Yield monitors are a mature technology which allow producers to quantify local yield variations caused by soil properties, fertility management, weather, or other crop management factors. By recording instantaneous yield along with a GPS location, yield monitors produce a visual indication of yield trends across fields. When collected and analyzed over multiple years, yield data can support changes in crop management practices that result in increased yields and reduced yield variability.
This pocket guide is intended to serve as a reference for general yield monitor operation and calibration. This guide will help you implement best management practices for using yield monitoring systems and steer you away from common yield monitoring mistakes.

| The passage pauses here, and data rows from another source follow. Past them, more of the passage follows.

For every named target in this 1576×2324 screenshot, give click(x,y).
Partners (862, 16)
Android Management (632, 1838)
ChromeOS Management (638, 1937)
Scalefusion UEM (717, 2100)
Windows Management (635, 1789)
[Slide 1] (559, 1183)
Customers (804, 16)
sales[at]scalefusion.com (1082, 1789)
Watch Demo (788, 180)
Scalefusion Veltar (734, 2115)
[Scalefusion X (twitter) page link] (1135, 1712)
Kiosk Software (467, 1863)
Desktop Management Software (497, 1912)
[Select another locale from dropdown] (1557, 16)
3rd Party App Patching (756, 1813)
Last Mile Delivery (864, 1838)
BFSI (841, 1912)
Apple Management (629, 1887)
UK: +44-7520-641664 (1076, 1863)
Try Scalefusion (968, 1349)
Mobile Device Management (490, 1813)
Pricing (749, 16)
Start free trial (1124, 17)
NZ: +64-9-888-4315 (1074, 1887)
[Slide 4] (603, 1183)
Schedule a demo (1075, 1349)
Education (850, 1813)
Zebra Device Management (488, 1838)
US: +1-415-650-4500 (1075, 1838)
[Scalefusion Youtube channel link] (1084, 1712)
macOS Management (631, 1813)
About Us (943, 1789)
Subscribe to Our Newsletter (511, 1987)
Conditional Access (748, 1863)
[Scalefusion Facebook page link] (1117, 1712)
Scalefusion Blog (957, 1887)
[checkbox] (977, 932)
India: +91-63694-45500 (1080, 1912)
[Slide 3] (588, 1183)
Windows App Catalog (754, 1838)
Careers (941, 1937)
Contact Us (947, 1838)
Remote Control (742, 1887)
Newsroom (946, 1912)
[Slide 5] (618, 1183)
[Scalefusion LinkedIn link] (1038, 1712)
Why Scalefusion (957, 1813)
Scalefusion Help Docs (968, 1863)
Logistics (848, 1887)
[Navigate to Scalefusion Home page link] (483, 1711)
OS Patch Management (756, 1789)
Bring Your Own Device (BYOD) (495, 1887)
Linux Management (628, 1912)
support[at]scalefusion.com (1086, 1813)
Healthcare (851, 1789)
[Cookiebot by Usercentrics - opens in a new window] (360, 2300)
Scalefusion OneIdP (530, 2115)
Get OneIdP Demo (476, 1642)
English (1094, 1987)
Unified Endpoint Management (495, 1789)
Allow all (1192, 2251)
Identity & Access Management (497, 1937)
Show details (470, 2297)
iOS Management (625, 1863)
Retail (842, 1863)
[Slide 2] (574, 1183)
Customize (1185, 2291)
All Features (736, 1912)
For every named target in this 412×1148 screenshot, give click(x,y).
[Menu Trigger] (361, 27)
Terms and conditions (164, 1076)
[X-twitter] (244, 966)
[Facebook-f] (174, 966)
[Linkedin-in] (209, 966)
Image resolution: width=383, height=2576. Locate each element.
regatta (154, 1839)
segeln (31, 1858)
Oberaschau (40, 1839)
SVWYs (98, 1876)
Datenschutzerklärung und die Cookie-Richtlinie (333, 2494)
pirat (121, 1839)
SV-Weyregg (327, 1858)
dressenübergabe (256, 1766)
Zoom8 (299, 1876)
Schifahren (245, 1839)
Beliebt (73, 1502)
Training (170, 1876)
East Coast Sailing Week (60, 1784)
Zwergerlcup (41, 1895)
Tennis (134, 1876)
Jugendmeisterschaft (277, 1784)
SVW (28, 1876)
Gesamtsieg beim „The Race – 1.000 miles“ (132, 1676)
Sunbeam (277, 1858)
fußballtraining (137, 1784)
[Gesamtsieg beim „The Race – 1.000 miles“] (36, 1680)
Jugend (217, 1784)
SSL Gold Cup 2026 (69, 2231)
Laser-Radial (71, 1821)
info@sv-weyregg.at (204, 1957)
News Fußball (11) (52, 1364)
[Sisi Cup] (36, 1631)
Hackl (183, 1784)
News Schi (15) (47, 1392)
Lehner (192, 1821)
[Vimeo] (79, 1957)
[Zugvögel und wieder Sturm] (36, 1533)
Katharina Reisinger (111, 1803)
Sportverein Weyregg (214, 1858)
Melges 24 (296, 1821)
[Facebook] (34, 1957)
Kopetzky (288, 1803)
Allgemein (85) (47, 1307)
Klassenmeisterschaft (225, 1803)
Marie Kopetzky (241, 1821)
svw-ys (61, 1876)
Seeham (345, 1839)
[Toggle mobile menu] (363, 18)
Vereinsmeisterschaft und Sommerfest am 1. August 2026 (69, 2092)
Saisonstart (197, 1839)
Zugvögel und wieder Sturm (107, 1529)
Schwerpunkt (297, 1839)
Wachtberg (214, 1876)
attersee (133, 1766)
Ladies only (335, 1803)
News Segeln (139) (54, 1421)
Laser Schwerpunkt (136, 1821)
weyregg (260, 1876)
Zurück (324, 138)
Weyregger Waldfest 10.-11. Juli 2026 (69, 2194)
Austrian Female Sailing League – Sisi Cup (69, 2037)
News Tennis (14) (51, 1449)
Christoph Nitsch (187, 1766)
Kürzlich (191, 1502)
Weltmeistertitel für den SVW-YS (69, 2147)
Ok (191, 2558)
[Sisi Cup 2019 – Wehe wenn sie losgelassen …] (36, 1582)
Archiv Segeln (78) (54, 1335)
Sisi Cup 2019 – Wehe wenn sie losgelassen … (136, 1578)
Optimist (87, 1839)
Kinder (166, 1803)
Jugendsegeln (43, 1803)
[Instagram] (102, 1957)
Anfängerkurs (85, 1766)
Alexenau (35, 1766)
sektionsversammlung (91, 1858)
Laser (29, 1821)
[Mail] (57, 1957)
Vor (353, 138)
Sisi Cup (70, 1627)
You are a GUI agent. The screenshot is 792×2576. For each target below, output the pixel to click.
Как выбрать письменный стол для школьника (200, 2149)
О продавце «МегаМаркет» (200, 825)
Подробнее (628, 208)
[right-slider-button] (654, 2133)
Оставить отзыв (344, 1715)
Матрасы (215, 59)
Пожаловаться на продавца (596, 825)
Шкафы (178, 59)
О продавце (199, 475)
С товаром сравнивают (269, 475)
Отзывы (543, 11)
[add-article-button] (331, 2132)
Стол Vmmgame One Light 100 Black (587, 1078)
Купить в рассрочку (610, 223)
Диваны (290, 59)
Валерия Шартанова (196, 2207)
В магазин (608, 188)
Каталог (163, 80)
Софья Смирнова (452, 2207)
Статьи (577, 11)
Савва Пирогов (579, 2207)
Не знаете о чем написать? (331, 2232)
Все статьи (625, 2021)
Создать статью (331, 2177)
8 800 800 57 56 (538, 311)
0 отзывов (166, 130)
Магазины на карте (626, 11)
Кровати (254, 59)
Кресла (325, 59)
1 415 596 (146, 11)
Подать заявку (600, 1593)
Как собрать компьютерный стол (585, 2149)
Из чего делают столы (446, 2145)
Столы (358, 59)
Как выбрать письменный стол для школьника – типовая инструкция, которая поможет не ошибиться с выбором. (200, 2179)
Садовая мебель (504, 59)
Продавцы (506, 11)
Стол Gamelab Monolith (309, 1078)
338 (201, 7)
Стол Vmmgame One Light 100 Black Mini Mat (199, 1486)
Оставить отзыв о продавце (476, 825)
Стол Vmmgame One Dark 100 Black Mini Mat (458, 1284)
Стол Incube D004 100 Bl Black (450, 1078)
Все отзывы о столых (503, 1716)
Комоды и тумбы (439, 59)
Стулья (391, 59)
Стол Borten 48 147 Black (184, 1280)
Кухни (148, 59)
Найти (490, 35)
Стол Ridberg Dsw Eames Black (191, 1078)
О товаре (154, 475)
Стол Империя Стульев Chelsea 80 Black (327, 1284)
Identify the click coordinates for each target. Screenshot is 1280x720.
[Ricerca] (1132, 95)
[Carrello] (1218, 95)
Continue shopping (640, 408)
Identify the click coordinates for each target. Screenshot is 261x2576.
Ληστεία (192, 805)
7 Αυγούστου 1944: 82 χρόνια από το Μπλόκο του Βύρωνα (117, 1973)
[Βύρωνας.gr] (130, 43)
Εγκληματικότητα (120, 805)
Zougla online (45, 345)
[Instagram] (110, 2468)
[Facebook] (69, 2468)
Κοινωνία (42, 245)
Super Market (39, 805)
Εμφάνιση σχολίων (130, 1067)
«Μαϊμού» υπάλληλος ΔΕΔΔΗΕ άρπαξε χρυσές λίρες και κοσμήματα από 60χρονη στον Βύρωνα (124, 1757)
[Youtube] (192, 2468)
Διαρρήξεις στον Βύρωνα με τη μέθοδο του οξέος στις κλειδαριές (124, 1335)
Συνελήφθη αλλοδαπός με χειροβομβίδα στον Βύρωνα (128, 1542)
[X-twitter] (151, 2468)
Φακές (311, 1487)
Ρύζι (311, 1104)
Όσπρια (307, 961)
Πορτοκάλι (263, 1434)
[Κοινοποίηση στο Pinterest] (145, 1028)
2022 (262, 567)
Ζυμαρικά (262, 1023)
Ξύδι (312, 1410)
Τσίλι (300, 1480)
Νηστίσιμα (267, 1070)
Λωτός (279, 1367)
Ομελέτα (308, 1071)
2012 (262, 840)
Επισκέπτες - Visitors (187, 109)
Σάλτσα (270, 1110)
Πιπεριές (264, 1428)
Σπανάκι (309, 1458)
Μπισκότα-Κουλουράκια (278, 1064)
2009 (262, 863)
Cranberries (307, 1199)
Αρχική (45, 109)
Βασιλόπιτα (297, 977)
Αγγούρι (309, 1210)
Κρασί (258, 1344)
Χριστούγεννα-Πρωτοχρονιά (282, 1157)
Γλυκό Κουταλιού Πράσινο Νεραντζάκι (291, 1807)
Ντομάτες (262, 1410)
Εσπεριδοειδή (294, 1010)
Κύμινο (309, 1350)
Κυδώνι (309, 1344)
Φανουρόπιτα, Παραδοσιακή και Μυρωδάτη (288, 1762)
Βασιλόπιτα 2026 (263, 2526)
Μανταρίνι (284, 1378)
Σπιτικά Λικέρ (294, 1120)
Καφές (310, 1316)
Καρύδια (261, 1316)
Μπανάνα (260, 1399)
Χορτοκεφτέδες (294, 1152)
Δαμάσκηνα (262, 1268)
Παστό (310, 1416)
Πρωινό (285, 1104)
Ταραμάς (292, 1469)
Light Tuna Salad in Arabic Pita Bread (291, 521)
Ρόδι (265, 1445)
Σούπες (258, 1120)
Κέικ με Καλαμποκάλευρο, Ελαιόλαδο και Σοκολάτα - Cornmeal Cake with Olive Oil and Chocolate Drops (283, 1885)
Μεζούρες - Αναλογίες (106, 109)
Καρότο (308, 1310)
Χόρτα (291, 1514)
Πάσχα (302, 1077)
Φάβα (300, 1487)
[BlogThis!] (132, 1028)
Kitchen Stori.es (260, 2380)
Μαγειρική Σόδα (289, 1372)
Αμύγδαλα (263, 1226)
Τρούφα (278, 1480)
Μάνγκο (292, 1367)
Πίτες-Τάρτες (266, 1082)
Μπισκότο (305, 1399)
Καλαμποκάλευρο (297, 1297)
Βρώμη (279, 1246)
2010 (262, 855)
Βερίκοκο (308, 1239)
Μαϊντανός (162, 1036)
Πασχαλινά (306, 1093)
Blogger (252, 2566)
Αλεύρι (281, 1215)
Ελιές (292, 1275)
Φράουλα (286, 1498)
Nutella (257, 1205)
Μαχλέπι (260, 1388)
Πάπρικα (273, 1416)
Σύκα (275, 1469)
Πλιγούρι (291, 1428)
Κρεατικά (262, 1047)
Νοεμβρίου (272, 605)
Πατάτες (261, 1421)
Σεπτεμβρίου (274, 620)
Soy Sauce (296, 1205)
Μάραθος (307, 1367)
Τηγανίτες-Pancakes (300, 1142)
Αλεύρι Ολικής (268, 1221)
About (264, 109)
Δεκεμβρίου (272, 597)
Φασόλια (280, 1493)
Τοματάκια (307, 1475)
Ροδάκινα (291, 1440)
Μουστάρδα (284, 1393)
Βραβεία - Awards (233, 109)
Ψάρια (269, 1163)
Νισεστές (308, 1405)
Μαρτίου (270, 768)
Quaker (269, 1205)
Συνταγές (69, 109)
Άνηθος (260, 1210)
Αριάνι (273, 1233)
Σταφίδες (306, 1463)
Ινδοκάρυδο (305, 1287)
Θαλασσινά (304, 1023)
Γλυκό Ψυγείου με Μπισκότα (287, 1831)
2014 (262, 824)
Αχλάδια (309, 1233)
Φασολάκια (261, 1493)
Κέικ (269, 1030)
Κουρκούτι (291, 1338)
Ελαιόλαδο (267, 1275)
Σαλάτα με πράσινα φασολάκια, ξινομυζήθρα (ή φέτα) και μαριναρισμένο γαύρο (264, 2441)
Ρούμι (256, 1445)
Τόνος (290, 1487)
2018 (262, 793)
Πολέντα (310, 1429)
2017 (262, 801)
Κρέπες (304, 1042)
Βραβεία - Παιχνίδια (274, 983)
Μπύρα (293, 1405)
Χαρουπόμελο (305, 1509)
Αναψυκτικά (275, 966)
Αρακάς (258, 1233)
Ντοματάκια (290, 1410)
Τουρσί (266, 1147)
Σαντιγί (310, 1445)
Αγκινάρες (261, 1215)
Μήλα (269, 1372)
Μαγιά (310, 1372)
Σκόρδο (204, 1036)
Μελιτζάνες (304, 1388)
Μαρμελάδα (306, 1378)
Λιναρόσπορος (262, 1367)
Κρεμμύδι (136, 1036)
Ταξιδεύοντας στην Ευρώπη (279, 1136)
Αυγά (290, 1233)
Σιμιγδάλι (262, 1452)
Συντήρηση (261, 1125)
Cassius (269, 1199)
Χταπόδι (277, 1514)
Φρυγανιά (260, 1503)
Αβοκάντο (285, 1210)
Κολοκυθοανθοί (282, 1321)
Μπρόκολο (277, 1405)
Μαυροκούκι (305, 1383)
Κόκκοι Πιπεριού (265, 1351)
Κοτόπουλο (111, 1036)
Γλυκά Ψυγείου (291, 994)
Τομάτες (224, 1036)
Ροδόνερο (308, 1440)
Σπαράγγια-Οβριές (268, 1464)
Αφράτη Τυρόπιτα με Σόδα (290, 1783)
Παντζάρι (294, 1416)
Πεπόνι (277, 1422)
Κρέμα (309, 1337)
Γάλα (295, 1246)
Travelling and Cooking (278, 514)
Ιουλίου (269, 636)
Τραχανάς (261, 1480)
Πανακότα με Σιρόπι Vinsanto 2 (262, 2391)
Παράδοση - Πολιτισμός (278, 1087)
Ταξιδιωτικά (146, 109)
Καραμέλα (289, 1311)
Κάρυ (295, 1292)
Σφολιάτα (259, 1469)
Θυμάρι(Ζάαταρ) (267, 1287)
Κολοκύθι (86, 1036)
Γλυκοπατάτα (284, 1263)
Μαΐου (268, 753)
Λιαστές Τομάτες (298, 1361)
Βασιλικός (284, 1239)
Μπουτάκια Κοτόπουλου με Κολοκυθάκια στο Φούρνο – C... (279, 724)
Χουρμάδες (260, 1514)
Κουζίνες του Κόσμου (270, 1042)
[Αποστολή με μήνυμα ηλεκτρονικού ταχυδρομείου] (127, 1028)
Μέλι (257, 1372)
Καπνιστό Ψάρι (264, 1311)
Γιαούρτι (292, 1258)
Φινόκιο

Mass Flow Sensor: The mass flow sensor measures the amount of grain flow through the combine. Although different styles exist, the most common type is an impact plate sensor located at the top of the clean grain elevator. The mass flow sensor deflects as grain impacts the plate and the amount of deflection is related to grain flow. When properly calibrated these sensors can be within 1 to 3% accurate.
Moisture Sensor: The moisture sensor captures a subsample of the crop flow and determines the real time crop moisture. This information is used to calculate the dry basis crop yield. Moisture sensors typically update the crop moisture at a rate of once every 10 to 20 seconds. Moisture sensors should be recalibrated throughout the year as crop conditions change.
GPS Receiver: The GPS receiver facilitates creating a yield map by providing a physical location for each crop flow reading. The accuracy of GPS receivers will vary based on the type of correction service used, but for yield monitoring WAAS GPS correction is suitable. The GPS receiver typically connects directly to the display and can also be used to support autoguidance applications.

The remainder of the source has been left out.